Ken Moss, Electronic Arts‘ Chief Technical Officer, wrote a lengthy post on Medium about Project Atlas, which is the codename for Electronic Arts‘ cloud gaming project.
With Project Atlas, designers will be able to create mountains with their surroundings in complete realism within seconds by giving power to the artificial intelligence, which helps with the deep neural network in terrain creation.
With machine learning and AI, developers can create „in-game interactions with non-playable characters or NPCs in a way that is virtually indecipherable from human interaction. So, instead of a pre-scripted, pattern-based logic for NPC behaviour, this would make it possible for an NPC to engage in a way that is dynamic, contextual and absolutely believable,” according to the post, which then brought up Madden as an example. Another quote fits here: „The AI is working with your gameplay. It’s responding to your needs as a player.”
Project Atlas, which Electronic Arts dubs as „cloud native,” there’s a possibility for „cloud distribution of engine services to process the rendering, physics, and simulation of a game instead of being entirely constrained to the specs of a single client-side computing device” (like a console, a PC, or a smartphone). With the power of the cloud, „hyper-realistic destruction within new HD games” which would be „virtually indistinguishable from real life” would be possible.

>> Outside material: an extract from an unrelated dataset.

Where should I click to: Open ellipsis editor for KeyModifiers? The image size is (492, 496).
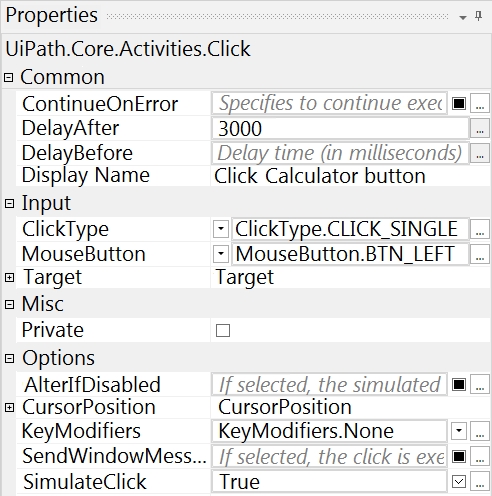click(480, 431)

Moss then talks about the current limitations in multi-player gaming: „In typical multi-player games today, game performance is a balancing act of the demands of different resources and quality constraints — memory, CPU, GPU, fidelity, resolution, and framerate. Today, the balancing act of all those different constraints generally tops out at about 100 players competing at the same time on a map of a few dozen square kilometres. But the cloud starts to erase those limitations. Thousands of players could compete on a single map hundreds or thousands of kilometres wide, in a game session that could last for days, weeks, or years and with the progression and persistence of realistic seasons and campaigns.”

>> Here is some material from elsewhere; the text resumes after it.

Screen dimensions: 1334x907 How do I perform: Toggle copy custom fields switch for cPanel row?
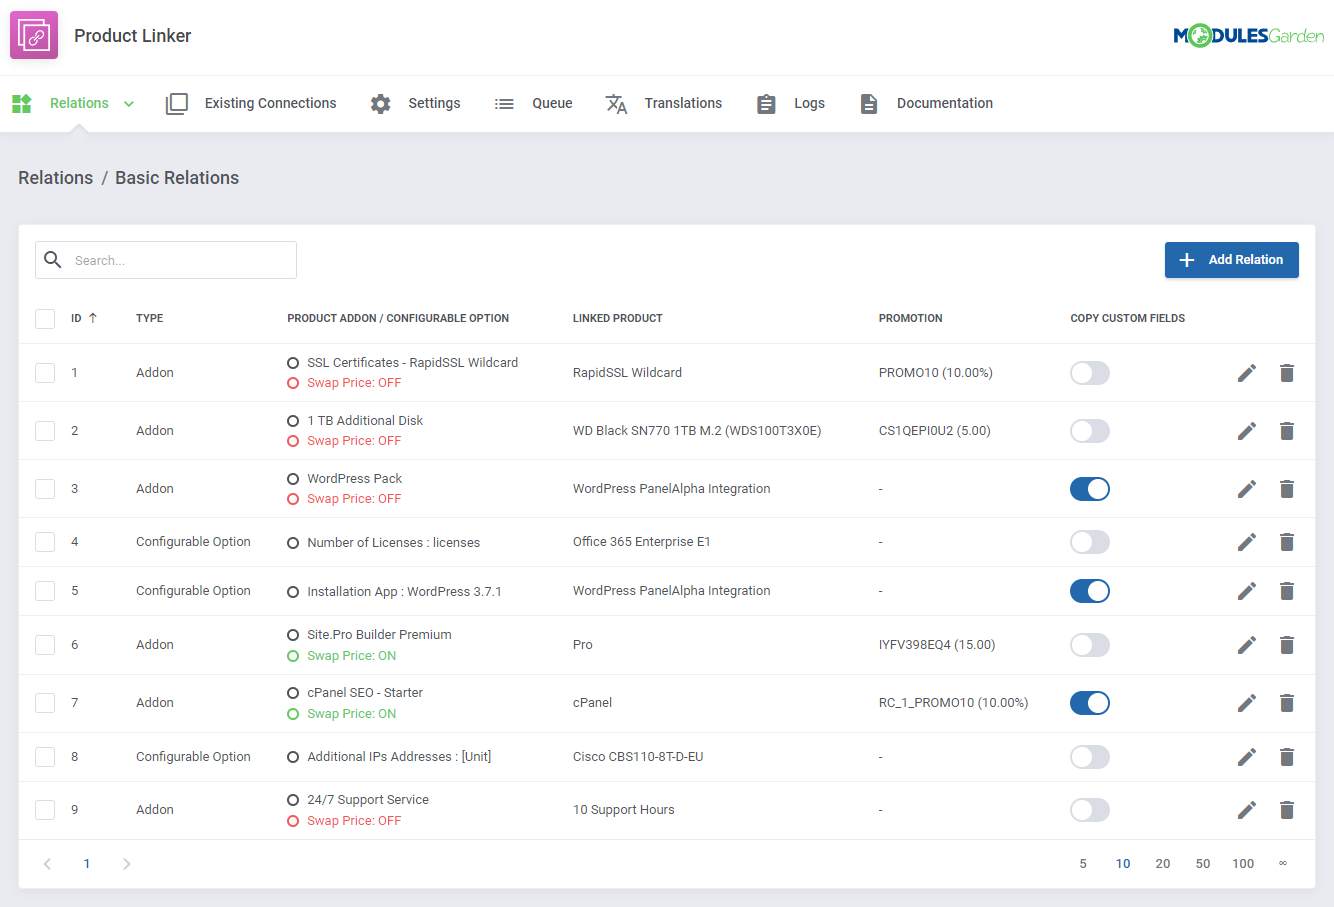pos(1089,703)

He also thinks players will be able to create content and mods in a much more safer way than nowadays. „You need a cloud-enabled engine that seamlessly integrates services. You need an accessible build of the game and a moddable asset database. You need a common marketplace for sharing and rating player creations. All that doesn’t exist yet today, but this is exactly what we are working towards with Project Atlas,” Moss wrote.
Electronic Arts has ideas, and, with the acquisition of GameFly, they also have a technological leg to stand upon. This technology might be kicking in during the next console generation. Or maybe not. Still, the thoughts are promising.